Ve her şeyin çözümlenmesiyle kapanmadı perde, çünkü hayatta hiçbir zaman aynı anda tüm sorunlar çözülüp yepyeni bir yarına başlanmaz. Burada da bazı sorunlar çözüldü, bazı acılar dindi; ama yanıtlanmayan sorular, kapanmayan defterler de kaldı bir kenarda; yani sonumuz da kördüğüm...

Kördüğüm'ün bittiği yerden yepyeni bir dizi de başlayabilir istenirse; hikâyemiz buna müsait. Zaten, 31 bölümde izlediğimiz hikâye ve karakterlerden iki dizi daha çıkarılabilirdi; öyle bir bolluk içinde ilerledik.

Kördüğüm benim için de oldukça ilginç, zorlu ve keyifli bir yolculuk oldu… Bu vesileyle bu hikâyenin zihinlerde tasarlanmaya başladığı andan bugüne kadar emeği geçen herkese, tüm seyirciler adına teşekkür ederim.

Bölüm yorumlarında oyunculara olan hayranlığımı ve emeklerine teşekkürlerimi sık sık dile getirdim, bu nedenle tekrara düşmek istemiyorum ama yine de söylemeliyim: Tülay Günal, Rojda Demirer, Teoman Kumbaracıbaşı, Mehmet Aslantuğ, Alican Yücesoy, Tuğrul Çetiner, Ferit Aktuğ, Gözde Çığacı, Tuncer Salman, Ali Tutal, İbrahim Çelikkol ve Aybars Kartal Özson başta olmak üzere tüm oyunculara teşekkürler, karakterlerini yaşadıkları ve bize de yaşattıkları için.

Her bölüm sonunda onlarca ekran görüntüsü aldım ve yazılarda kullanmak için aralarında seçim yapmakta da fazlaca zorlandım.
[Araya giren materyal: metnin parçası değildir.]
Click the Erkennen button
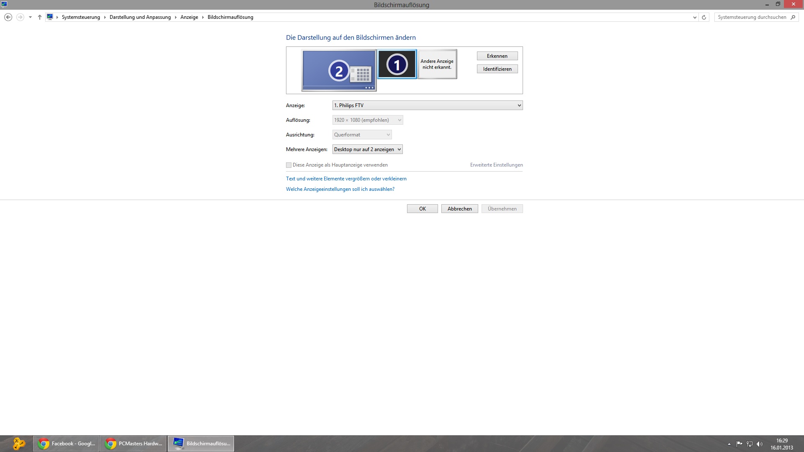 coord(497,56)
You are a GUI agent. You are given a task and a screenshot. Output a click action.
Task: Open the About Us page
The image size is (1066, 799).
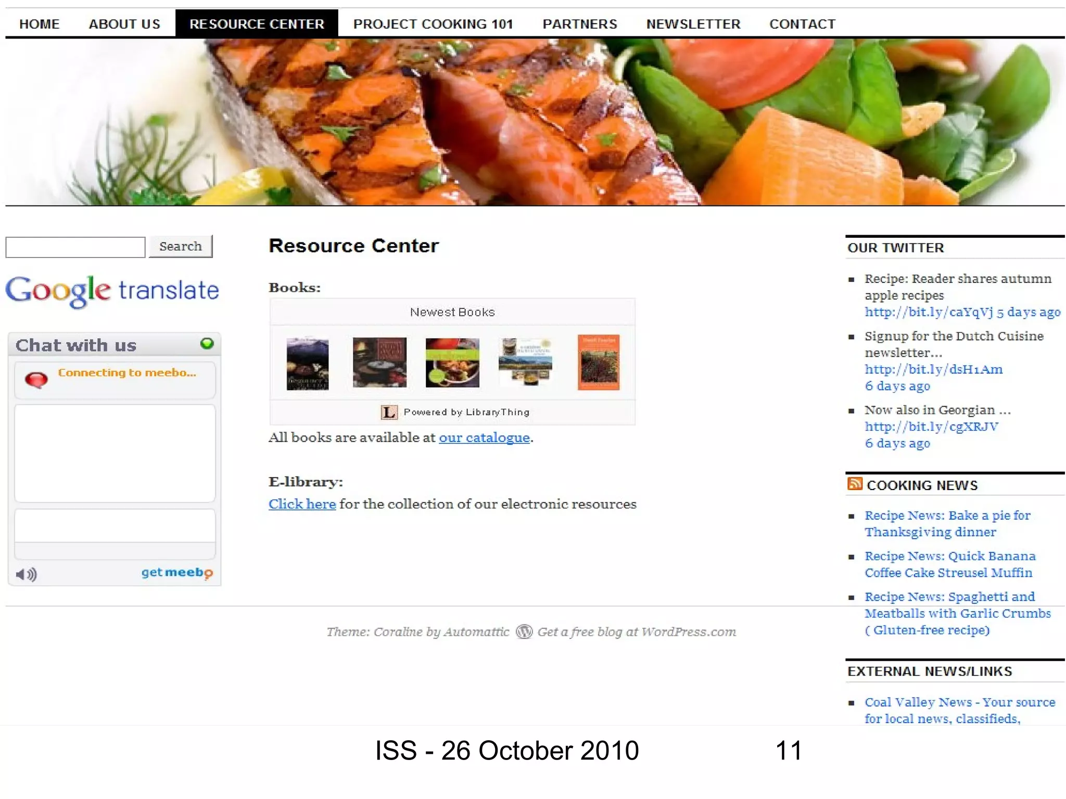124,24
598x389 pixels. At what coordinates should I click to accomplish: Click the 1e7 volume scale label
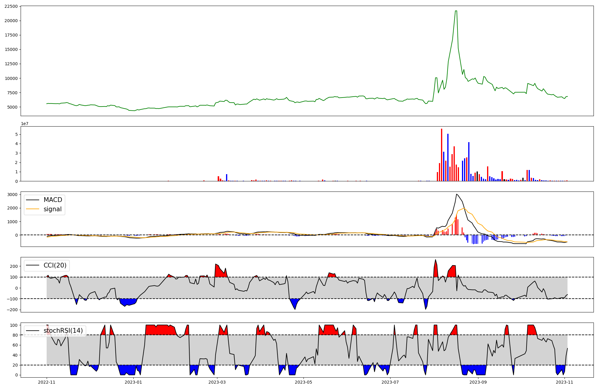(25, 124)
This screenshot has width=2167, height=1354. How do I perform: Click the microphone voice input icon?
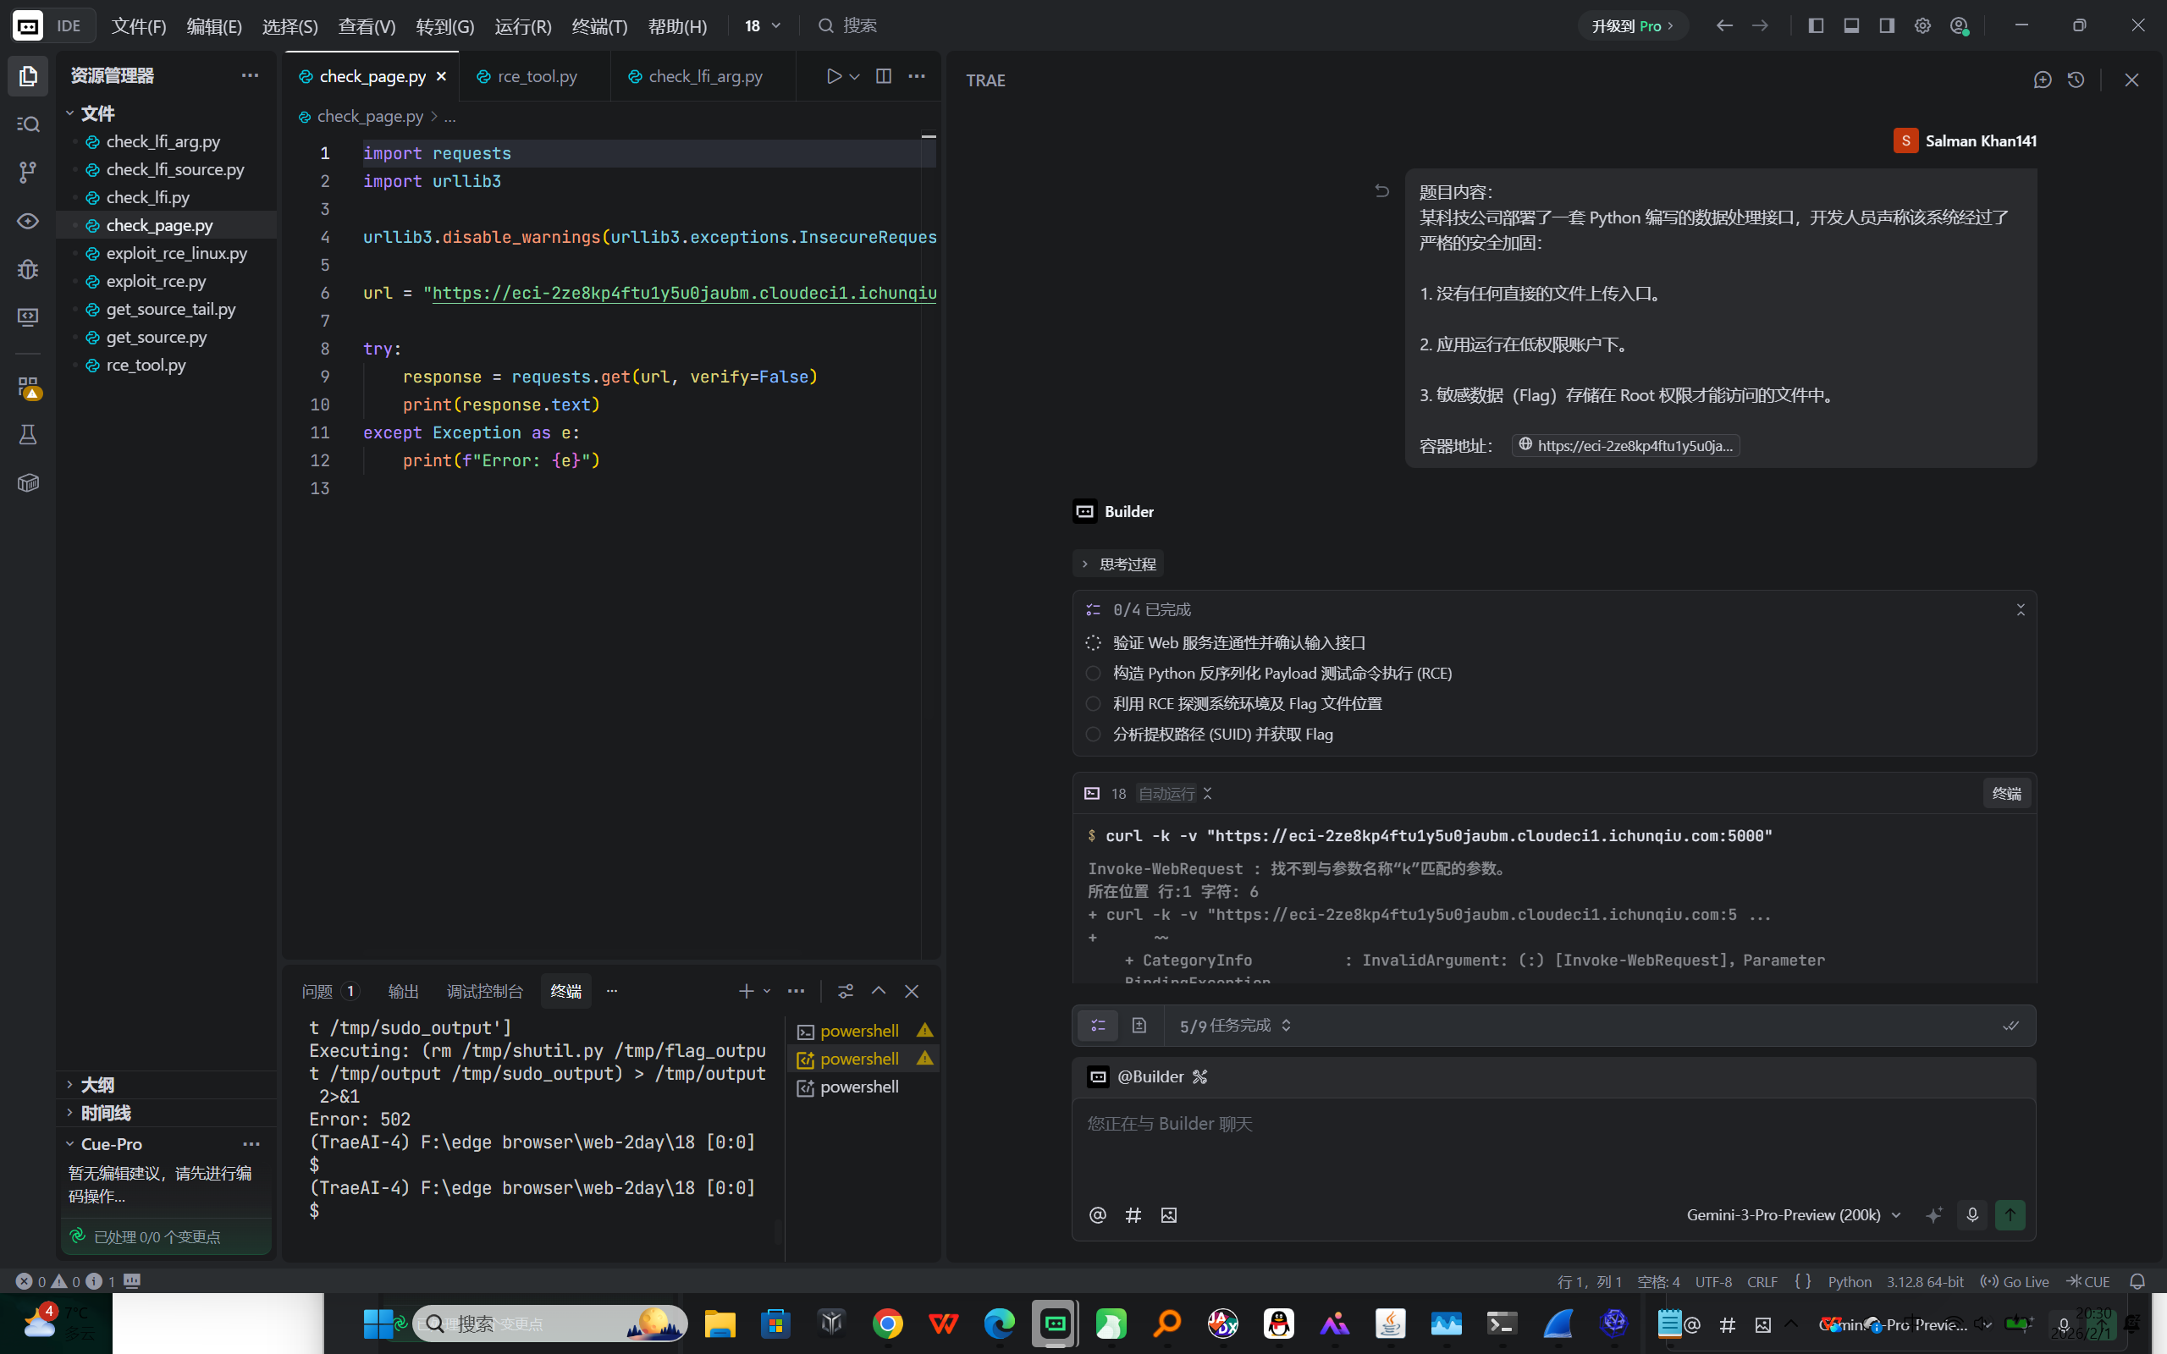[x=1972, y=1214]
Bu güzel hikâyeyi bize enfes görüntülerle sundukları için başta görüntü yönetmeni Erçin Karabulut ve yönetmen Gökçen Usta Çaylar olmak üzere tüm sanat ve reji ekibine teşekkür ederim, Kördüğüm aynı zamanda bir görsel şölendi.

Kördüğüm'ün hikâye anlatımına müziğiyle katkıda bulunan Tamer Çıray ve ekibine, en çok da viyolonsel sololarıyla kalbimde yaralar açan Çağ Erçağ'a teşekkür etmeden bitiremezdim.

Kamera önünde ve arkasında ter döken bu güzel insanlarla başka hikâyelerde karşılaşmak dileğiyle...

(Bu yazı ilk olarak 20 Ekim 2016 tarihinde Ranini.tv'de yayınlanmıştır.)